Профессор Рудбек был настолько удовлетворен успехом Линнея, что пригласил его поселиться в своем доме и стать наставником трех его сыновей. В этом же доме, примыкающем к ботаническому саду, жил Линней и позднее, когда сам стал профессором университета. Здание это, несколько перестроенное, стоит еще и теперь.

Кроме квартиры и питания, Линней получал от Рудбека 90 серебряных талеров в год, к которым прибавлялось еще 60 талеров королевской стипендии первого класса.

Полтора года продолжалось тесное, дружеское общение Линнея с Рудбеком, причем Рудбек в беседах с Линнеем часто возвращался к впечатлениям своего путешествия в Лапландию, которое он совершил еще в молодости. Все это время Линней имел возможность пользоваться личной библиотекой Рудбека и коллекцией рисунков птиц Швеции, изучением которых ранее специально занимался сам Рудбек.

В связи со смертью старшего садовника университетского сада профессор Рудбек хотел назначить на эту должность Линнея, чему, однако, воспротивился Роберг, считавший Линнея недостойным занять это место.

Об этих месяцах жизни Линней потом писал, что дни его проходили в занятиях с учениками, а ночи — в разработке новой системы и в начатой им работе по реформе ботаники, так что ни одна минута времени не пропадала напрасно. Именно в это время он начал писать сочинения: «Bibliotheca Botanica», «Glasses plantarum», «Critica Botanica», «Genera plantarum».

Кроме этих сочинений, составивших позднее славу Линнея, он занимался и более частными темами, связанными с экскурсиями его в окрестностях Упсалы. Таковы «Adonis Uplandicus» и «Hortus Uplandicus» («Упсальский сад»), содержавшие описания ботанических экскурсий и перечни растений. Этими рукописями Линней пользовался при занятиях со слушателями.

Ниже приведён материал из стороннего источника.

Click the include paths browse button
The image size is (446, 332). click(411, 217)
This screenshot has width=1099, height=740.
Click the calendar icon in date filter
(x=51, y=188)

Были у Линнея и частные уроки, причем своих учеников он занимал более всего экскурсиями, считая важнейшим для них непосредственное знание растений в природе и уменье находить их. Интересно отметить, что плата, которую он получал от учеников, соответствовала их возможностям; они платили ему деньгами, книгами и даже предметами одежды. От одного из учеников он получил в этот период замечательное ботаническое сочинение XVII в. — «Pinax Theatri botanici» Каспара Баутина, книгу, которая была для него драгоценной.

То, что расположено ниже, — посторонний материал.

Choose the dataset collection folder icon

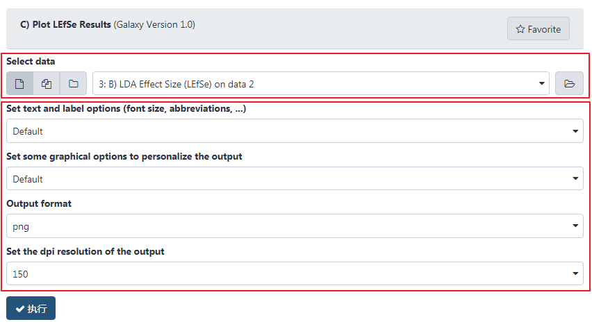73,83
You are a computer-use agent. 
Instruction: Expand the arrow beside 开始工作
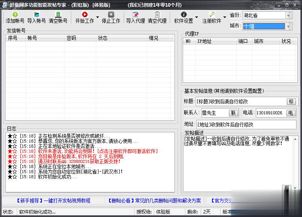tap(97, 18)
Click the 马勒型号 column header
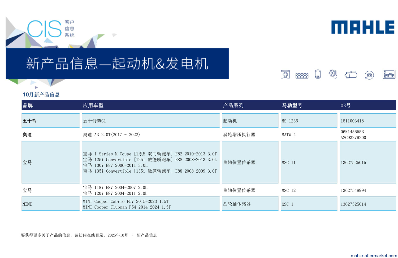Image resolution: width=398 pixels, height=258 pixels. point(292,106)
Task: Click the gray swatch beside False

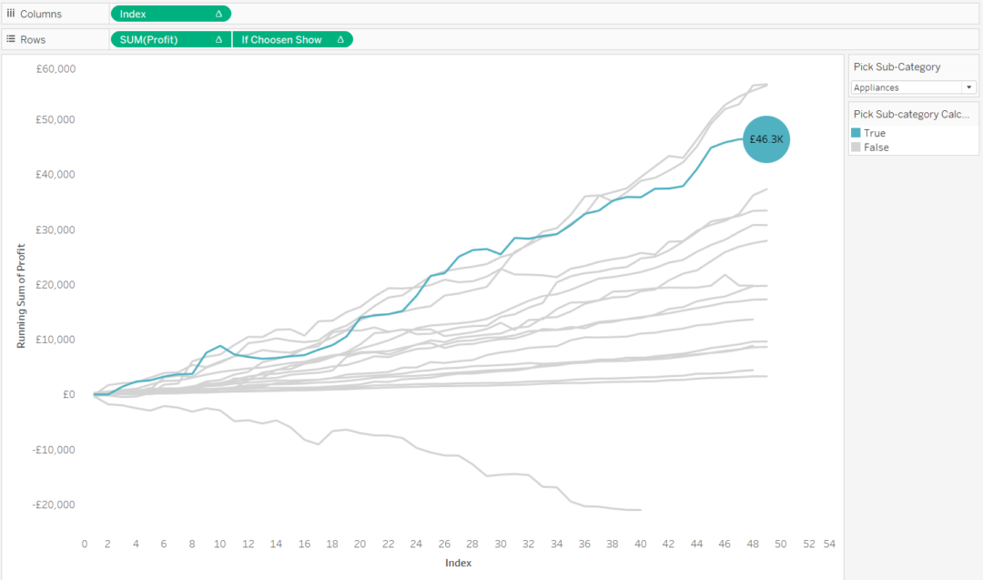Action: (x=855, y=147)
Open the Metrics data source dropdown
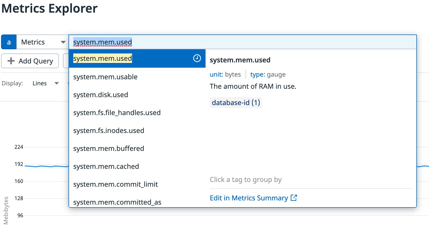The width and height of the screenshot is (429, 227). click(x=43, y=42)
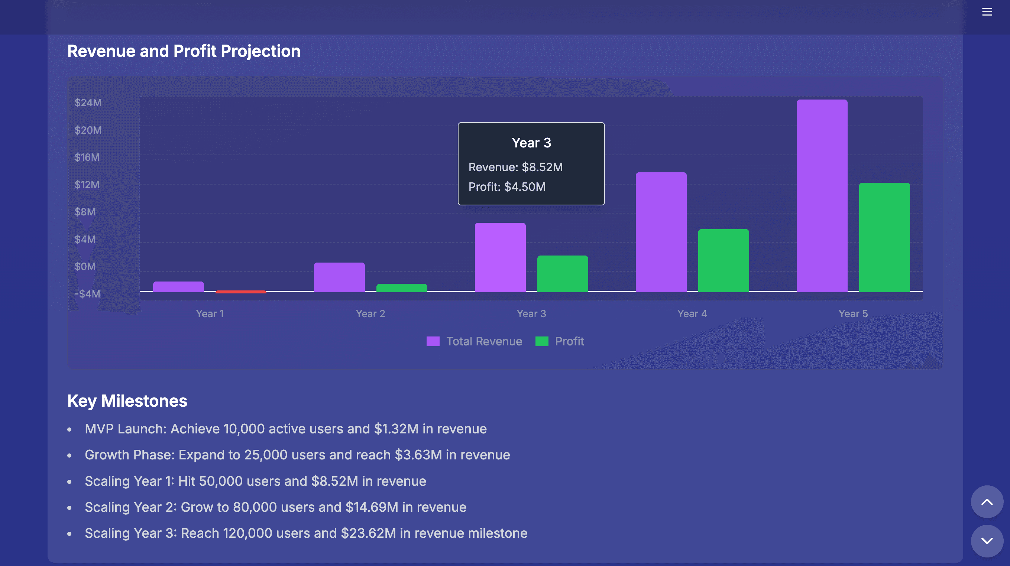Click the purple Total Revenue legend swatch

[433, 341]

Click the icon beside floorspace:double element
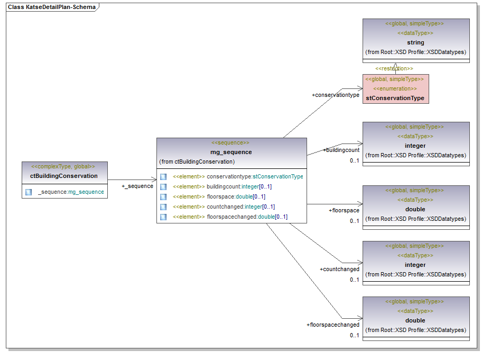(163, 197)
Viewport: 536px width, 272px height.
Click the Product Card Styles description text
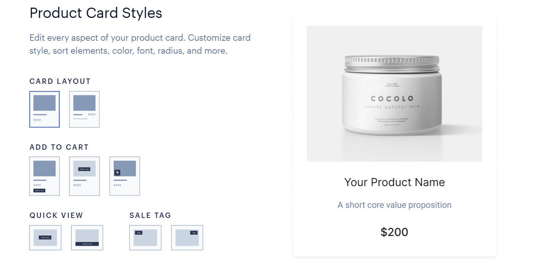140,44
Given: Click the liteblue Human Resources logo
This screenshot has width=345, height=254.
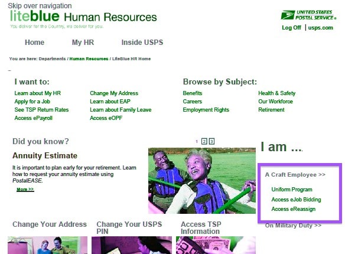Looking at the screenshot, I should (x=83, y=17).

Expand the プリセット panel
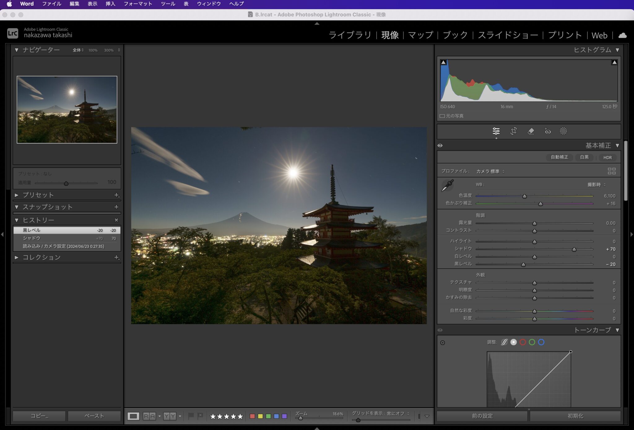tap(17, 195)
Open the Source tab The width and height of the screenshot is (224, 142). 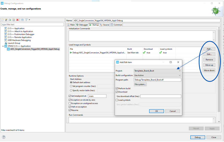point(105,25)
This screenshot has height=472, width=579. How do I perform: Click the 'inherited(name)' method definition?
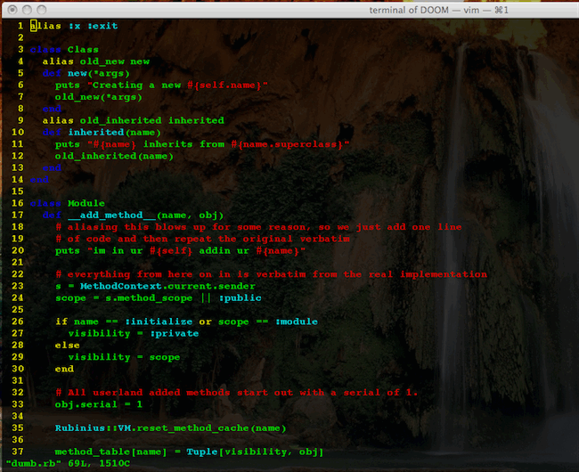115,132
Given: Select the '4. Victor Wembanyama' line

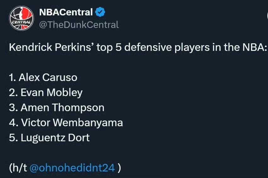Looking at the screenshot, I should coord(66,122).
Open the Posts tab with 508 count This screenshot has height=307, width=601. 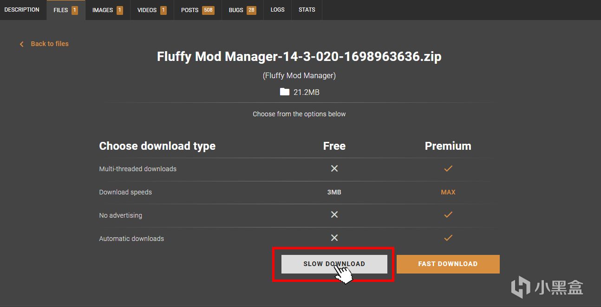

Эти любопытные детали, относящиеся к быту Линнея, опубликованы недавно на основе изучения его архива, хранящегося в Линнеевском обществе в Лондоне.

В осеннем семестре 1731 г. Линней начал более серьезно заниматься медициной, причем учился и частным образом у адъюнкта Розена. Однако условия этих занятий были не лучше, чем в Лунде, так как и здесь он должен был ограничиваться посещением больных и только с их слов узнавать об их состоянии и течении болезни.

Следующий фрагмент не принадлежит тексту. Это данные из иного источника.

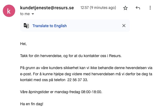Click the pink 'k' sender avatar
Screen dimensions: 157x112
pyautogui.click(x=9, y=11)
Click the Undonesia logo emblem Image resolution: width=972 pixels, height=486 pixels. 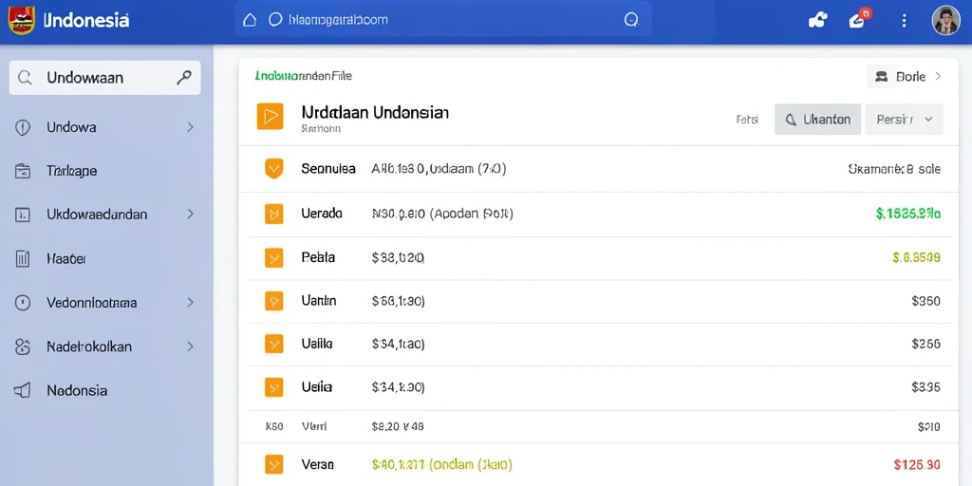[x=22, y=20]
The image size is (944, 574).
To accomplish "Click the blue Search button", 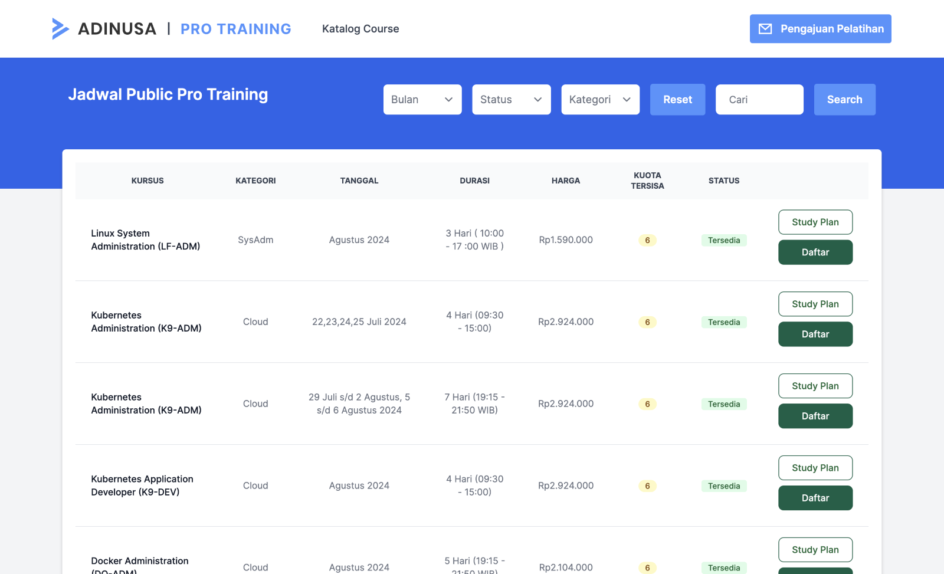I will 844,100.
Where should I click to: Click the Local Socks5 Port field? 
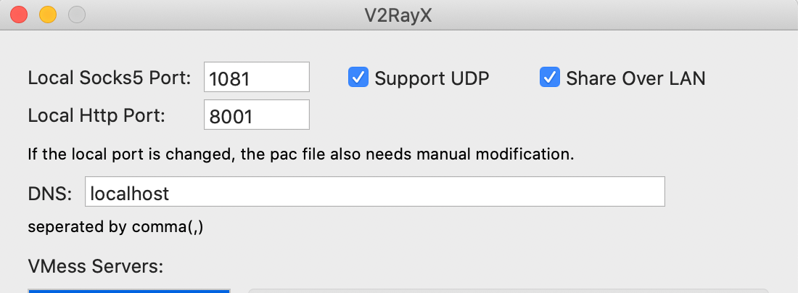(257, 78)
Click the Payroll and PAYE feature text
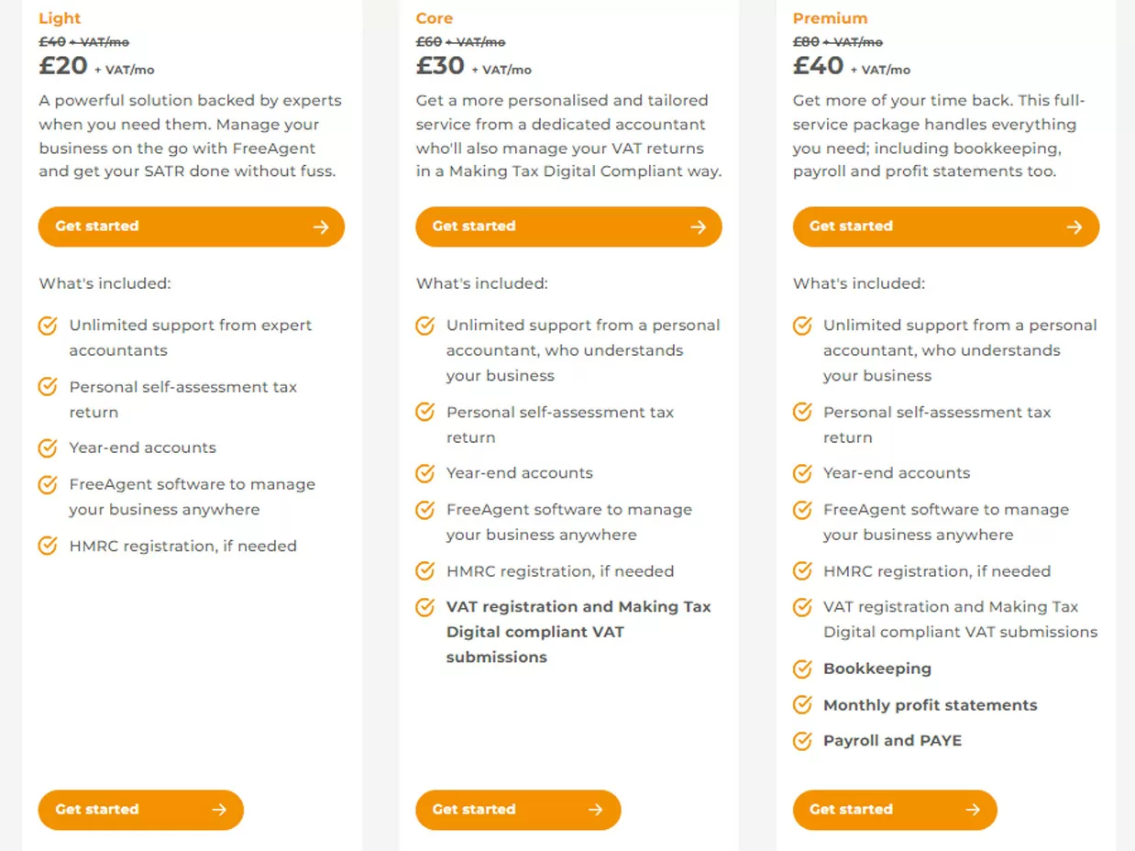The image size is (1135, 851). [892, 741]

В декабре он приехал в родительский дом, будучи очень обеспокоен серьезной болезнью матери и младшей сестры. Девочка болела оспой и была так слаба от болезни, что опасались за ее жизнь.

Через много лет Линней в лекции по медицине упомянул об этой болезни своей сестры, рассказав о том, что для спасения ослабевшего ребенка была зарезана овца и в ее теплую, только что снятую шкуру была завернута девочка, тело которой должно было впитать «жизненность», еще сохранившуюся в шкуре животного.